In the text on Hadoop and the limits of relational databases, which two CAP properties are traditional RDBMS databases said to be very good at?

SOURCE DOCUMENT –
◇ ◇ ◇ ◇ ◇
Before we get started looking into the technicalities of Hadoop, it’s worthwhile discussing the limits of the current databases and the subsequent need for a Hadoop solution.
Current RDBMS (Relational Database Management Systems) have certain limits. Those limits generally centre around scalability – that is the ability to rapidly increase the amount of data being ingested and stored in the database. While it is possible to scale a traditional RDBMS to be Terabytes and possibly Petabytes of data, it becomes very expensive to provision new hardware and even spending hundreds of thousands of pounds on the system will not alleviate you of the ability to ingest large amounts of data.
There is a concept called CAP (Consistency, Availability and Partitioning) theory used when discussing databases, I’ve explained each of the CAP elements below:
Consistency: In many cases (such as line of business transactions), a business needs to ensure extremely high consistency levels. For example, let’s say that you want to transfer money from your savings account to your current account. That process will be carried out as two transactions. In this case, you want both transactions to be completed successfully, failing that, neither should be successful – otherwise you’d have lost your money! Hadoop is not good at storing this data. It is not designed for transactional data. Rather, it is designed for batch processing.
Availability: This is the availability of the data stored in the database and the ability to replicate data for resilience.
Partitioning: Also referred to as scalability, is the ability to split data across multiple machines, taking advantage of multiple processors for scalability.
Traditionally, RDBMS databases are very good at Consistency and Availability, but fall short when it comes to partitioning. Hadoop is very good at Partitioning and Availability, but falls short when it comes to consistency. As such, Hadoop should be considered as an addition, rather than a replacement to your traditional RDBMS.
◇ ◇ ◇ ◇ ◇
RECORDED DATA –
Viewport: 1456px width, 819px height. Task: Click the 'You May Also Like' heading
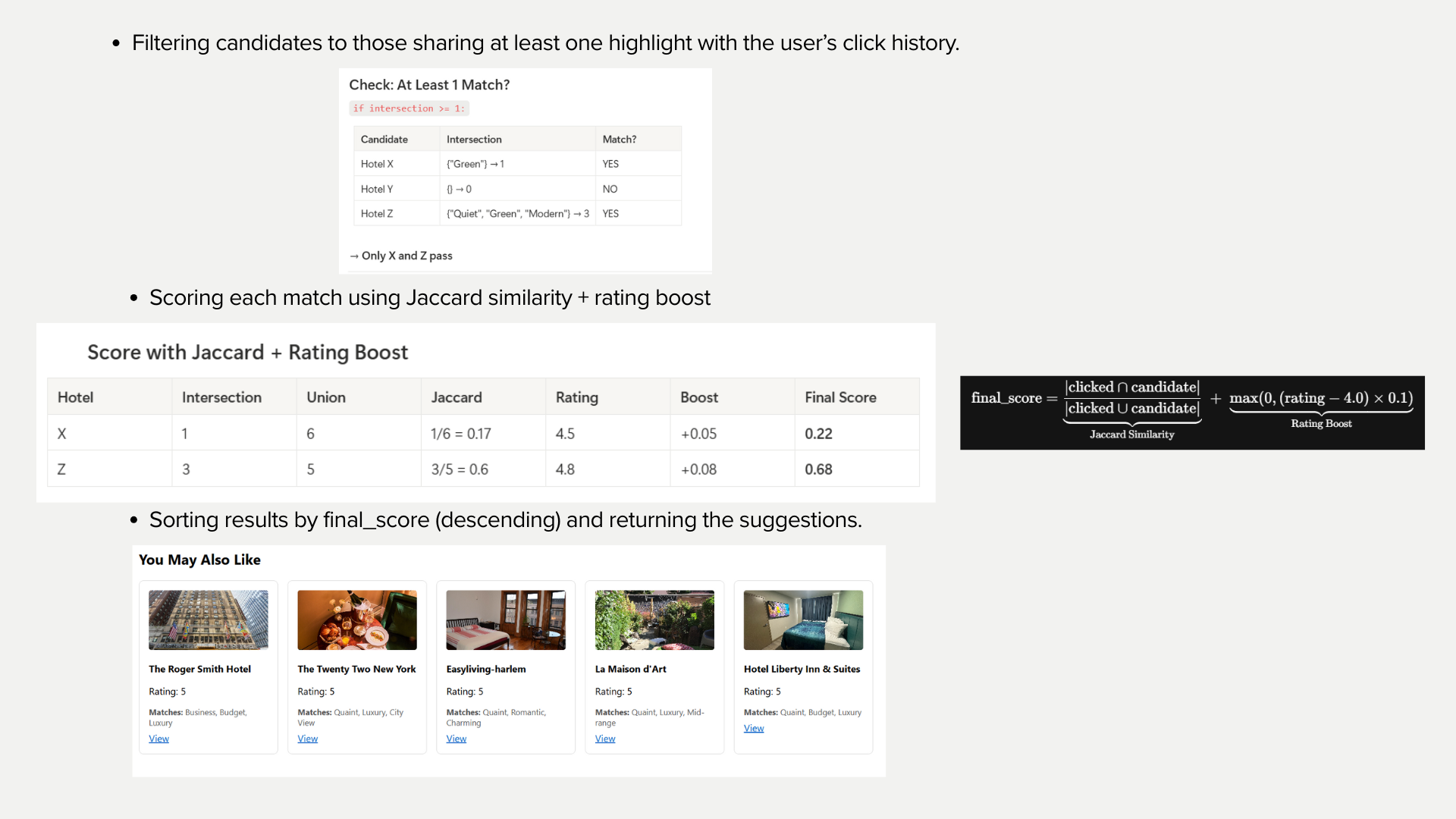pyautogui.click(x=199, y=560)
◇ ◇ ◇ ◇ ◇
SOLUTION TO THIS EXERCISE – Consistency and Availability.